Il n’y a pas d’autres mots pour décrire ce qui s’est passé à Gênes. Quelqu’un a donné à ceux qui avaient des apparences humaines un uniforme, pour ne pas distinguer leurs identités, et leur a aboyé de tuer, tuer, tuer, tuer. Et ils l’ont fait avec gusto, la salivation excessive que les animaux normaux ressentent pendant l’acte sexuel, la tête vide et les mains pleines de férocité. Avec la frénésie folle du mâle impuissant moyen qui, en fait, comme à Gênes, viole ou humilie les femmes. À mon avis, ce n’est pas un hasard s’ils s’en sont pris surtout aux filles et aux garçons originaires d’Europe du Nord, qui, dans l’imagination du tortionnaire en uniforme, sont l’objet d’une jalousie et d’un complexe d’infériorité, au point qu’après les avoir massacrés, ils les ont déshabillés et leur ont crié d’apprendre l’italien.

Mais cela ne s’est pas arrêté là. Je me souviens que la police cantonale tessinoise, envieuse, a tué quelques jours plus tard un garçon revenant de Gênes, en l’aspergeant de poison provenant d’un camion de pompiers, jusqu’à ce qu’il suffoque. Et puis toutes les autres images de l’indescriptible violence de la guerre civile en ex-Yougoslavie et des massacres de Srpska Garda, du stade de Santiago du Chili immédiatement après le coup d’État, les images de Birmanie, les photos des cimetières de masse au Cambodge et des camps de concentration nazis et staliniens, les passages à tabac des mercenaires américains en Irak et à Guantanamo passent devant mes yeux. Une grande partie de l’humanité ne se sent satisfaite que si elle peut détruire, anéantir, humilier et torturer d’autres êtres humains.
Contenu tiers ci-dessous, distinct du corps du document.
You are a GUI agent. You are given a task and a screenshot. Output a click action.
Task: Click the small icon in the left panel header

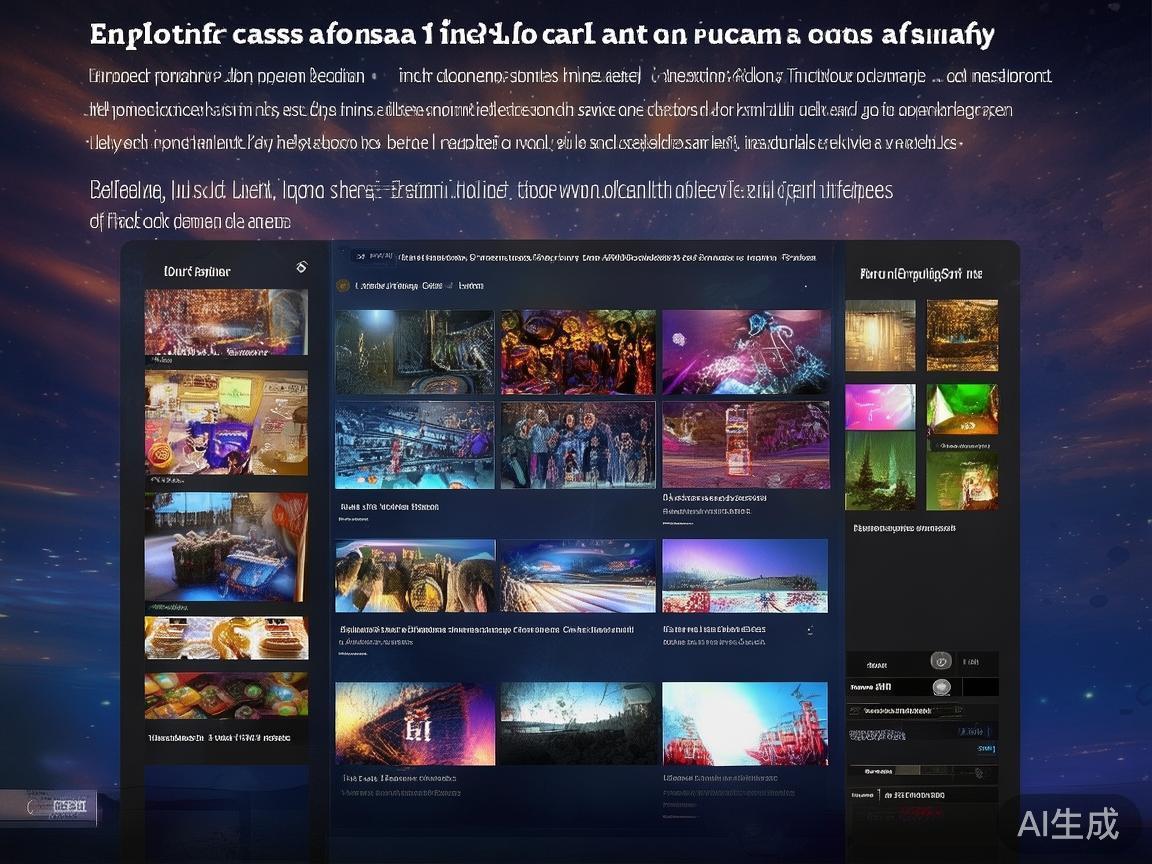(301, 267)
C’est comme si nous avions mis en place la police et l’armée pour leur donner un cadre, pour les contenir d’une manière ou d’une autre – comme si les événements de Santa Maria Capua Vetere étaient le prix à payer pour empêcher les monstres d’être libres et de tuer quotidiennement, en s’ennuyant et en jubilant de leur inhumanité.

Si vingt ans se sont écoulés entre l’école Diaz et les coups dans les prisons, cela signifie que les choses n’ont pas changé, que le monstre ne dort pas, mais roupille sournoisement, et qu’il est prêt à craquer dès qu’une fissure dans la démocratie devient une brèche. Chaque fois qu’une population de moutons montre qu’elle est prête à accepter cela aussi, en échange de la liberté d’être un conseiller municipal et de tirer sur un immigrant illégal, en éprouvant le frisson du meurtre.

Par notre ignorance, notre acceptation de l’équivalence des faits et des opinions, notre égoïsme, notre rejet total des responsabilités, nous devenons la chair à canon de ces tortionnaires. Les garçons de 1849 sont morts sur le Janicule pour défendre la liberté, les garçons du G8 pour défendre une idée sacrée de liberté et de participation. Nous, en revanche, écrivant des bêtises sur Facebook et défendant nos iPhones – prêts à tout abandonner. Ne faisant plus partie de l’humanité (par notre propre choix), nous ne sommes pas prêts à nous battre pour nos proches, nos idées, notre avenir. Nous sommes horreur.